Deeper tiers with smaller radii and steeper pitches create a sense of increasing danger and confinement. The narrower ribbon means less room to maneuver. The steeper pitch means faster vertical descent.

Visual Checkpoint

Load a level with ribbon projection active:

• The terrain forms a visible 3D spiral. Instead of flat hex chunks on the XZ plane, the terrain wraps around and ascends/descends in a helix shape.
• The road is visible winding up the helix. Track the road zone visually -- it should spiral around the central axis as a continuous path.
• Camera orbiting reveals the full structure. Rotate the camera around the helix and verify that the terrain wraps correctly -- no gaps, no overlapping geometry, no inside-out faces.
• Toggle ribbon off via debug panel. The terrain should snap back to a flat layout. All the same chunks, same textures, same weights -- just flat instead of curved.
• Toggle ribbon on again. The spiral reappears. No regeneration, no loading -- just a geometry rebuild with projected positions.
• Normals look correct. Lighting on the ribbon surface should vary as expected -- the inner curve of the helix is lit differently from the outer curve. If lighting looks flat or wrong, check that computeVertexNormals() runs after projection.
• The hex grid pattern holds. Zoom in on the ribbon surface. Individual hex tiles should still be visible and correctly shaped, not stretched or distorted. Some distortion at the ribbon edges (where curvature is strongest) is acceptable, but the center should look clean.
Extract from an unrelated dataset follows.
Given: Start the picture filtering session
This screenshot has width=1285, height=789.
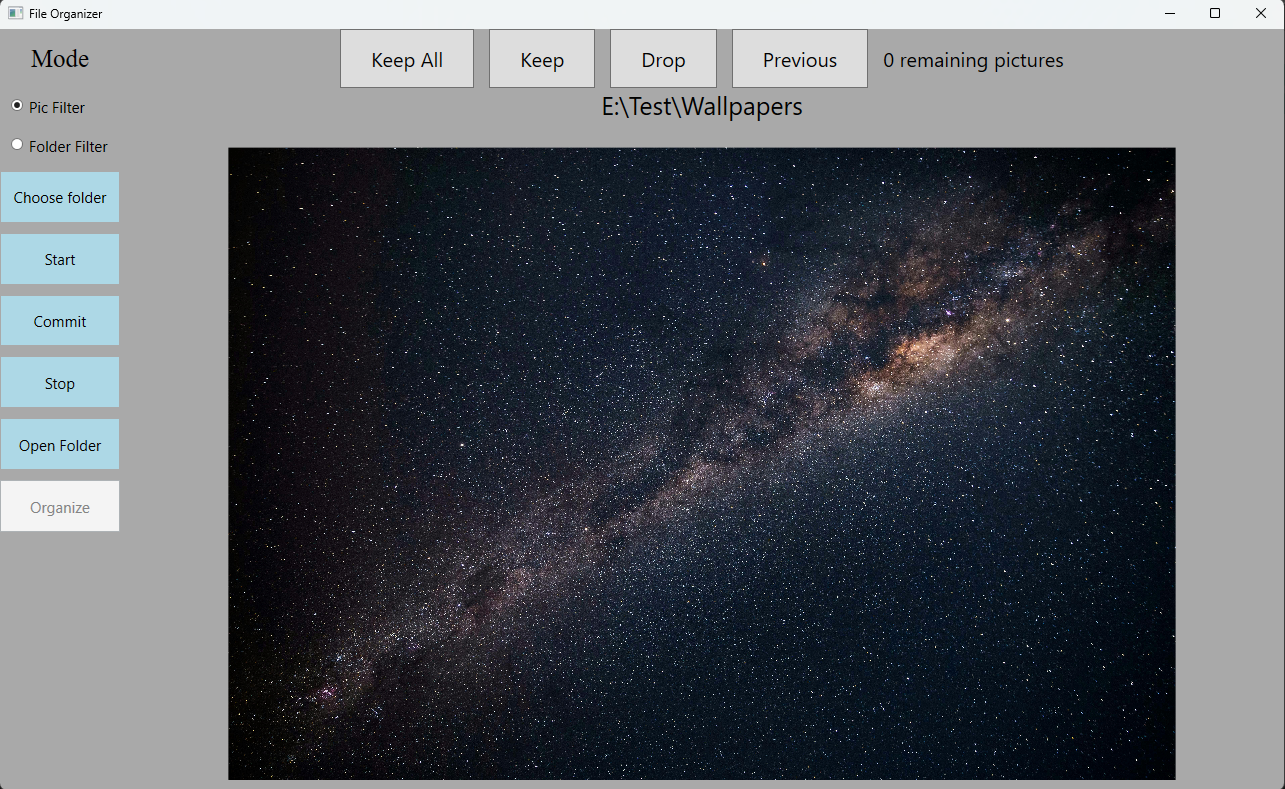Looking at the screenshot, I should pyautogui.click(x=60, y=259).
If the terrain appears inside-out (normals pointing inward), check the winding order of the projected triangles. The projection may flip the triangle winding if the ribbon width offset changes the handedness. If the terrain clusters at one point instead of spreading along the helix, check the hexToUV mapping -- the arc length normalization may be wrong.

What's Next

With ribbon projection working, the terrain pipeline is complete. The full path from seed to spiral is:

seed --> WFC solver --> zone pass --> tile pass --> noise pass
  --> chunk integration --> biome blending --> ribbon projection --> Graphics Processing Unit (GPU)

The next phase shifts focus from terrain to gameplay: spawning enemies along the road, building the auto-battle combat system, and giving the player something to fight as they descend the spiral.